I felt relieved. Whatever the late king and housekeeper had summoned from the dark pits of Hades had been dispatched. Perhaps the king’s sacrifice had made it easier for me, the way the mother’s embrace of her dead child had eased my task last night. Everything would return to normal, I hoped, not just on this one island but throughout Hellas. Less business for me, maybe, but somehow I didn't mind.

“What do you know about this Eurytos fellow?”

Her hand slipped from my forearm. “A paltry blowhard, one would say, and yet I have felt some stronger force within him. Perhaps the same force that moved Nausicaa. Perhaps another. Not even the Gods know everything, let alone one old woman." She coughed juicily, pressing her hand to her thin breast. "Be wary of him.”

“I will, never fear. Tell me one thing more, good mother."

"Aye?"

"What Gods does this Eurytos worship?"

That was one of the side benefits to having a Pantheon. You could tell a lot about a man from the temples he frequented or never visited.

She shrugged again. "None, perhaps. Or all. The snake, the hyena, the lion...he kept a talisman of each one, the deadliest and the most cowardly. No woman would go near him with that claw of his and he never bent his knee to any goddess."
Doris
straightened her back. "Oh, me poor old bones," she said. "No rest for us women-folk, not even today."

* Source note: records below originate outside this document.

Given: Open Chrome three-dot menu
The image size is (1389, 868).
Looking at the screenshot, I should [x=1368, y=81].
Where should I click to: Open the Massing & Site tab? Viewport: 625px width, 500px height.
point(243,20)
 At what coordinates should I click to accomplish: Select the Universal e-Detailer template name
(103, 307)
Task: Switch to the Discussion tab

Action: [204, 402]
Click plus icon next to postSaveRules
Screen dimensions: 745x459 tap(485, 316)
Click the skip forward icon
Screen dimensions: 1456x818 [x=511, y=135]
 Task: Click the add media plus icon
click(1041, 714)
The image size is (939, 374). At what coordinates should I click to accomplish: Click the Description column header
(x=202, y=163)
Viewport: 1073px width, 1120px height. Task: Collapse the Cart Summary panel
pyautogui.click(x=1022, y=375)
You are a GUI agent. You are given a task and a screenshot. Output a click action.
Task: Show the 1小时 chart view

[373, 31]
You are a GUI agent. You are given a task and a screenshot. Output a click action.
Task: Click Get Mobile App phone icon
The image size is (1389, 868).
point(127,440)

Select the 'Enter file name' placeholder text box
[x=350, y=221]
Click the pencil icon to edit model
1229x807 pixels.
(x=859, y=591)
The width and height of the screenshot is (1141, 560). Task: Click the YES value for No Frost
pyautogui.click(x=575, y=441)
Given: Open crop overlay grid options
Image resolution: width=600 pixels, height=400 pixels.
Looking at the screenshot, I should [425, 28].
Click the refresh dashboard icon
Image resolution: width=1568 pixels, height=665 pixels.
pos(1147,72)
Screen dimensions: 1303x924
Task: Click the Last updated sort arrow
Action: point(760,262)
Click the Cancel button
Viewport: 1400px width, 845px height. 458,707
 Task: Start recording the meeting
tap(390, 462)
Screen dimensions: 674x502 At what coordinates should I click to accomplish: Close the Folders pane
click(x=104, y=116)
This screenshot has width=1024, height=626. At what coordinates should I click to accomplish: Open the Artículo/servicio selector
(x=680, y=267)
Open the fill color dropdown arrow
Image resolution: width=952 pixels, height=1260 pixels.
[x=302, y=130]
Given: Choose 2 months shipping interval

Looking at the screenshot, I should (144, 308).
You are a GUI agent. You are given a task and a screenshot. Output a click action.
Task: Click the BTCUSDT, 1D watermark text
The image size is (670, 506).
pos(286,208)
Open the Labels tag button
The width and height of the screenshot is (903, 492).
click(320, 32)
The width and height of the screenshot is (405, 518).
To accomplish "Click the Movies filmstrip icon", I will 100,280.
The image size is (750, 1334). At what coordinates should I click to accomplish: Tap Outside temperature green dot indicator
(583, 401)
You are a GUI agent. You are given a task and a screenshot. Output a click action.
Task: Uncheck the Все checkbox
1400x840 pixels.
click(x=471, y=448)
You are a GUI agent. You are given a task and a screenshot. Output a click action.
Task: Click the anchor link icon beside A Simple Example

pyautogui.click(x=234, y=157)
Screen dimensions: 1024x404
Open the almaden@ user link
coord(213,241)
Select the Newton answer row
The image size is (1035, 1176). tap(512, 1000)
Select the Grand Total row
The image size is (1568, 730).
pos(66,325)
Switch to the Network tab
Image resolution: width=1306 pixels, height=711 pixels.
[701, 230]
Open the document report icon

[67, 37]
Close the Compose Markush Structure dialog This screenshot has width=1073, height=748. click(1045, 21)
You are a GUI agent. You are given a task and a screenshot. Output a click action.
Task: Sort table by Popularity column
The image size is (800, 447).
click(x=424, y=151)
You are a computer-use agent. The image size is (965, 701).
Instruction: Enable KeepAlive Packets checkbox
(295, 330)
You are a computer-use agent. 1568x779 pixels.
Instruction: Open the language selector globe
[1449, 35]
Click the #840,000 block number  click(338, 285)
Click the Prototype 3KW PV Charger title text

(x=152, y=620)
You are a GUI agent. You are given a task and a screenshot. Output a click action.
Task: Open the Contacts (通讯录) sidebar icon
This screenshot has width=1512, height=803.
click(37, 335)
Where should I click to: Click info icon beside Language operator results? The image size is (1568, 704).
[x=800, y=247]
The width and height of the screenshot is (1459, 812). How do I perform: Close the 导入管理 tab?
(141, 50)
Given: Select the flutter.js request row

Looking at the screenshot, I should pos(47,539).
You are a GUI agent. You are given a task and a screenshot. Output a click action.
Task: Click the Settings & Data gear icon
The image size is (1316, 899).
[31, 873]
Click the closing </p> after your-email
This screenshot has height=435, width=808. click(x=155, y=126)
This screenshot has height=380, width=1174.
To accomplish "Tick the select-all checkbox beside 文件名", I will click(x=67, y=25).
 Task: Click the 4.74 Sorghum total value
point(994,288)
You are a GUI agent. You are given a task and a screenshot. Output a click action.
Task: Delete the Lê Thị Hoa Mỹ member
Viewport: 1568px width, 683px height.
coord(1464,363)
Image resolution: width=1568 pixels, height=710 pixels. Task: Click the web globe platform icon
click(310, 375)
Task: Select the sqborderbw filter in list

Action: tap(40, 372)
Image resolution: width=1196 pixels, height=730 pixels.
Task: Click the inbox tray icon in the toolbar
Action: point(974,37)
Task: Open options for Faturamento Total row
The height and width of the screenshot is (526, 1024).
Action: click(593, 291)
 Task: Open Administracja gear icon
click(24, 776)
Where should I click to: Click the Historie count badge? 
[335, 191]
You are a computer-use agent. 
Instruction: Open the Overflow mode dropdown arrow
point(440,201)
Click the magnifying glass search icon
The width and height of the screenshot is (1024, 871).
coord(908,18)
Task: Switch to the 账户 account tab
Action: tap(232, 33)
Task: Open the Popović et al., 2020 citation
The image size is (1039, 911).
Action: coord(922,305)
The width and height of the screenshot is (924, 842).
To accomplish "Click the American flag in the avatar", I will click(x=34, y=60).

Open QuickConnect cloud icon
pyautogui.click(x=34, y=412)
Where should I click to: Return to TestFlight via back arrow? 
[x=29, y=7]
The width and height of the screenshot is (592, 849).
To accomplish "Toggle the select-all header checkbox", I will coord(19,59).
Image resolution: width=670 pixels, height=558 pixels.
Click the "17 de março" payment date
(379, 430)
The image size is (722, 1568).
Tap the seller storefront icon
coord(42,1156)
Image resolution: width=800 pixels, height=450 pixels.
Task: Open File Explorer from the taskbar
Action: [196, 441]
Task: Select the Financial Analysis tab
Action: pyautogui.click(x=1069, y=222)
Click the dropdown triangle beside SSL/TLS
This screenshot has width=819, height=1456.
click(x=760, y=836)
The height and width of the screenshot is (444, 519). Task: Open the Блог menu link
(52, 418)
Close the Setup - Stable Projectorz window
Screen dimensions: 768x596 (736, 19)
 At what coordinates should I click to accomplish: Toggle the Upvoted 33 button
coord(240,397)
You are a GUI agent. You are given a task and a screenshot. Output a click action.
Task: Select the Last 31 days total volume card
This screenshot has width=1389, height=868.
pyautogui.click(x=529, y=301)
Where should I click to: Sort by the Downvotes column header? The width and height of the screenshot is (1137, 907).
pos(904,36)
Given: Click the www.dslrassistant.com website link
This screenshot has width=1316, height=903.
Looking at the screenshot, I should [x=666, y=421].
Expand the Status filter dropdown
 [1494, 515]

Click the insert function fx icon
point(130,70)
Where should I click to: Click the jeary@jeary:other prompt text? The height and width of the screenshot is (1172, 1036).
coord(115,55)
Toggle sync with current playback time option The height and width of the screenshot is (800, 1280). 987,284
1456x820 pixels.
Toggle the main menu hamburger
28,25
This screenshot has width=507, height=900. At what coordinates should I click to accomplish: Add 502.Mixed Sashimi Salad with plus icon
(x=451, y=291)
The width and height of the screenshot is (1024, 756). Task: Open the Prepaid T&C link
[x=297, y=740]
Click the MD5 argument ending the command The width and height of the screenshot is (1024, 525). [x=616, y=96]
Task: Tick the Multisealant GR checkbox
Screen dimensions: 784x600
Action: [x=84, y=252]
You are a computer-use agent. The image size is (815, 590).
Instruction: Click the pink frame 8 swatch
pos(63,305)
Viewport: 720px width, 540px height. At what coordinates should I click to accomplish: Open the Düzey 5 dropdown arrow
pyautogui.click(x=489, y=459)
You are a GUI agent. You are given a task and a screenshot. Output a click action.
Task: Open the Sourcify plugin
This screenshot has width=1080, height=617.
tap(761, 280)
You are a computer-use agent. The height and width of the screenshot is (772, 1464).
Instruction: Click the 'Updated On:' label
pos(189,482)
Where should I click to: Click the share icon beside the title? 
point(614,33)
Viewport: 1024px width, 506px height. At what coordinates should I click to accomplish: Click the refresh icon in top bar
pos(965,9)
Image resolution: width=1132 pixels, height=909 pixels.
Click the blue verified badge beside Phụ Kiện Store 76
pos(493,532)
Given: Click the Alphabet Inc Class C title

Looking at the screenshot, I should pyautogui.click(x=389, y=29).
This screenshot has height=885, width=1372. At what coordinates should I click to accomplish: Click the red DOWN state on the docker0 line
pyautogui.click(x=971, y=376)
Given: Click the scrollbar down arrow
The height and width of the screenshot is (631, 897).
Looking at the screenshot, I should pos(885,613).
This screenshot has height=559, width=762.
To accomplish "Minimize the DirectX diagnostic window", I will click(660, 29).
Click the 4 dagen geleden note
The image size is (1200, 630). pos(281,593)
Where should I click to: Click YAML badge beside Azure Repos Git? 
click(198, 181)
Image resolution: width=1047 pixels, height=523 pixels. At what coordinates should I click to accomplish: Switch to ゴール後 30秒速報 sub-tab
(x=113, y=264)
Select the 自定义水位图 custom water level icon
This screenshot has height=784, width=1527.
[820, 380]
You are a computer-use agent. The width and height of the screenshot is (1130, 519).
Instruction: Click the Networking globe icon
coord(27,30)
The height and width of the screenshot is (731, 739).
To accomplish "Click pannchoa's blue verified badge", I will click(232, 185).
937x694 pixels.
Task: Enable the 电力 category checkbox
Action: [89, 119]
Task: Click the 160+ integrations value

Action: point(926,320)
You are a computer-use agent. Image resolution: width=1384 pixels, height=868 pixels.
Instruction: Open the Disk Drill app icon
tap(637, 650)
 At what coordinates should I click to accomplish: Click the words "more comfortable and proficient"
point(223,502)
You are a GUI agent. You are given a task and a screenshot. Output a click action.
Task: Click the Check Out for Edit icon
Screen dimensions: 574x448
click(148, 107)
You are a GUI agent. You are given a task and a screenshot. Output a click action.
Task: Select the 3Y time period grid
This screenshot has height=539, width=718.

I bent my arm and offered it to her. She laughed and slapped my wrist. "You're a gallant fool, Thracian. Go carefully as you well know how to do and may the blessings of an old woman go with you."

* * *

As we’d discussed, Temas and I went down to the ruined dock. I still tried to reassure him that leaving wouldn't be necessary. But he wanted to have an escape plan in reserve which made a certain amount of sense. This Eurytos fellow might prove tricky.

Some shutters were open in the town and a few goods were exposed for sale. People were still spooked, though. If so much as a gull flew over, they’d crouch down, making themselves small and unappetizing. Some drew courage enough from the presence of their young king to come out to greet him. I got mostly sideways glances and crooked fingers held to brows to ward off the Evil Eye.

A few strong pulls of the oars on a borrowed dinghy and King Temas and I were stepping aboard the
Chelidion
to a graceful welcome from Jori. He claimed to have done nothing but fished and lazed about since I’d left. “A most pleasant anchorage,” he said, bowing to the king.

“You’ve heard nothing strange?” Temas asked.

“Strange noises? None, lord. Should we have noticed something?”

Temas glanced at me. I shook my head and went forward to inspect the cage. It looked just the same. I kicked the cook forward with a few delicacies for refreshment.

As I thought, Jori was perfectly willing to take on as many passengers as Temas’ treasury would permit even if it meant stacking them like cordwood in the hold.

Then he said something that surprised the moussaka out of me. “This ship, my fleet little Swallow, will take you wherever you wish, lord, but I see no need for you to be alarmed into thus fleeing. You cannot do better than to trust my old friend Eno, here. He will not fail you.”

“How much money do you want to borrow?” I asked.

Jori laughed, as did the king after an uncertain moment. “No, indeed. You have arranged many such troubles, have you not? What I have not seen with my own eyes, I have heard with these ears. The tales they tell in the marketplace of Athens alone, lord, would entrance a sorceress. Have faith in Eno. I do.”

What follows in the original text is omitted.